A small experiment, to demonstrate and pin down a workflow for a state-of-the-art ‘expressive audiobook’ reading in 2018, done by affordable consumer text-to-speech software and voice.
Result: The final audio file (42 minutes).
Input text: a difficult one, the complex essay “Cats and Dogs” (1926) by H.P. Lovecraft. Pulp fiction, with simple-sentences and obvious words, might work far better. But this was a stress-test.
Voice used: Ivona ‘Brian’ (British English, 22hz, about $50). ‘Brian’ does not flow across words as smoothly and blandly as the default Windows 8 Microsoft Zira does. As a result Brian sometimes has occasional mis-emphasis of words and a slight slurring, yet is far more expressive in an audiobook than Zira.
1. The text was read by ‘Brian’ in the text-to-speech software TextAloud 4, with the text read out to a standard MP3 file.
* Speed: Normal.
* Pitch: -5 (to deepen the voice slightly).
* Volume: 100% (perhaps too high, you might also try 70%).
* Pauses between sentences: 0.7 seconds (default in TextAloud is 0.5).
* Pauses between paragraphs: two seconds.

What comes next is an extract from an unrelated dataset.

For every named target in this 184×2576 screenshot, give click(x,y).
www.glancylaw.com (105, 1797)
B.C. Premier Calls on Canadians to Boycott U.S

(Why not use the free Balabolka reader? Because it doesn’t offer pause adjustment Update: it now offers markup to add pauses and pitch shifts. Further update: Now you can also set universal pauses).
2. I loaded the resulting MP3 output file into the free audio editor Audacity. An Equalisation filter was run to try to cut the 5Khz – 7Khz sibilance. The same preset tried to slightly boost 1KHz – 5KHz, for overall speech intelligibility.
3. The simple free Spitfish De-esser was then run inside Audacity, to further reduce sibilance. (Select All | Effect | Spitfish | Apply | Close). This runs far more quickly than Audacity’s native de-essing filter, as well as being simpler to control. You may have problems seeing the download button so here is a direct .ZIP download.
4. Ran the Effects | Limiter, using its default ‘Soft Limit’ preset.
5. Added Reverb filter, with its default ‘Voice I’ preset.
6. Ran the Spitfish De-esser again, to make a final attempt to reduce the remaining sibilance. Same settings as before.
7. Saved as an MP3, 320bk/s quality, resulting in a 50Mb file for a 42 minute reading.
Incidentally, it’s apparently possible to “chain” these steps (like a Photoshop Action) in Audacity, as a preset, and then play them back automatically. I couldn’t find that option in my Audacity, but that’s perhaps because I have an older version.
Results:
The results were fairly listenable, and (once the raspy ‘synthetic voice sibilance’ was reduced) definitely seems like an advance on previous robo-voices. But the test result was certainly not ideal, due to the ‘Brian’ voice’s unnatural unexpected stresses placed on certain words and the slurring of others. It’s rather like listening to a ‘sticky’/’wobbly’ old cassette tape from the 1980s, and becomes rather wearing after a while. It can result in an aural equivalent of the motion-sickness that one encounters in many videogames.
Perhaps there may be some search-and-replace script that automatically tweaks a text so that ‘Brian’ reads it better, but I couldn’t find one. Simple and immediate global fixes are:
* Change Mr. and Mrs. to Mister and Misses.
* Change capitalised acronyms such as NASA to Nasser, or they will be said ‘En-Ay-Ess-Ay’.
* Change crunched up hyphenation, such as and “then-as you all know-he did something” to “then – as you all know – he did something”.
It also helps to have a good Text Cleaner software running when you copy-paste your text into TextAloud, which will fix line-wrapping and other problems.
There are of course various machine-learning services, such as Amazon Parrot, which claim to offer smoother reading voices for text-to-speech. But they appear to be for big-budget developers, are Cloud-based, and it seems unlikely that owners such as Amazon will ever allow them to be unleashed on the making of long audiobooks (which would compete with Audible). What’s being tested above are the tools available to consumers for less than $100 total.